雪舞う朝、孫たちを凍えながら見送りました。
強い春北風が吹き付けて、雨戸の戸袋をガタガタと揺する音が鳴り止みません。一旦、ゆるんだ体には堪える寒さでしたが、一方で、何年も生きてきて、季節はこんなふうに巡ると知っていますから、いよいよ始まった春への移行が楽しみでもあります。
『早春賦』には、春を前にして自然や人間が足踏みする様子と期待感がうたわれています。
『早春賦』
春は名のみの風の寒さや
谷の鶯 歌は思えど
時にあらずと声もたてず
時にあらずと声もたてず
氷解け去り葦は角ぐむ
さては時ぞと思うあやにく
今日もきのうも雪の空
今日もきのうも雪の空
春と聞かねば知らでありしを
聞けば急かるる胸の思いを
いかにせよとの この頃か
いかにせよとの この頃か
鳥にも、空にも、人間にも、季節の不順さに戸惑う様子が見えます。更には、作詞者の吉丸一昌がインスピレーションを受けたという信州、穂高の浅い春の景色が眼前に広がっていくような心地がしてなりません。
美しい季節のめぐりが変わらずに続いていることをありがたく思います。
さて、今朝、ある女性が土佐犬に襲われ重傷を負ったというニュースを観て、胸が痛みました。
その恐怖がトラウマになって、不眠症や拒食症などの不調が現れているといいます。
この女性が、もし犬嫌いだったら起こらなかったかもしれないという思いが余計に本件をつらくさせます。たまたま公道を歩いている犬を見つけて、車道に出て車に轢かれはしないかと心配してついて行ってしまったというコメントは犬のことを慮っての言葉でした。
犬好きだったばかりに、とんだ災難に遭われた女性と、脱走しているなんて思いもよらなかった飼い主さん。
愛犬家のお二人です。ここは、女性に対して、誠意をもって謝罪するしかないと思われます。なんとか和解して、女性が一日も早く日常生活にもどられることを願っています。
犬の話題に心が振れたのは、きのう、我が家のわんこに一騒動あったからです。
きのう、娘がわんこをシャンプーしていたら、犬がシャンプー台から飛び下りて、腰が抜けた状態になってしまいました。

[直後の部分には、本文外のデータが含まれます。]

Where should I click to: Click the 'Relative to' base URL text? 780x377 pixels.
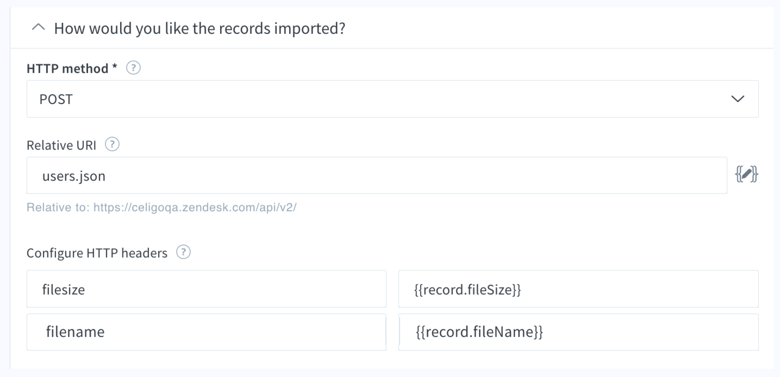pos(162,208)
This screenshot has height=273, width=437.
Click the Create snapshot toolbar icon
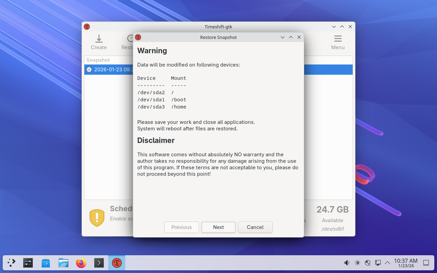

骨折させてしまったというショックから、娘は私を呼ぼうと必死に叫んだようですが声が届かないくらいの慌てようでした。
直ぐに、動物病院に運び込んで診てもらいましたら、レントゲン検査に異常箇所はなく、骨折は免れたと一安心したことです。
一週間安静といわれていますが、動物にそんなことができるわけもありませんから、いつもと同じように立ち上がろうとするのを止めさせるのに一苦労です。
ですが、それができるということは少しずつ良くなっている証拠でもあります。本当に具合が悪ければ、動かないのが動物本能です。
野生動物は病気になったり怪我をしたら、じっとしている、と云います。
自分の体は自分で治すという原則を知ってのことでしょう。
人間は、これができなくなっています。やれ医者だ、薬だ、鍼灸だ、と訪ね歩くようになってしまいました。
でも、病気は自分の体が治そうと最善を尽くすから回復するのです。
誰かに治療してもらうのではなく、自分に治す力が備わっているということを信じられる人でいたいと念じています。そこが感謝の在り方だと思っているからです。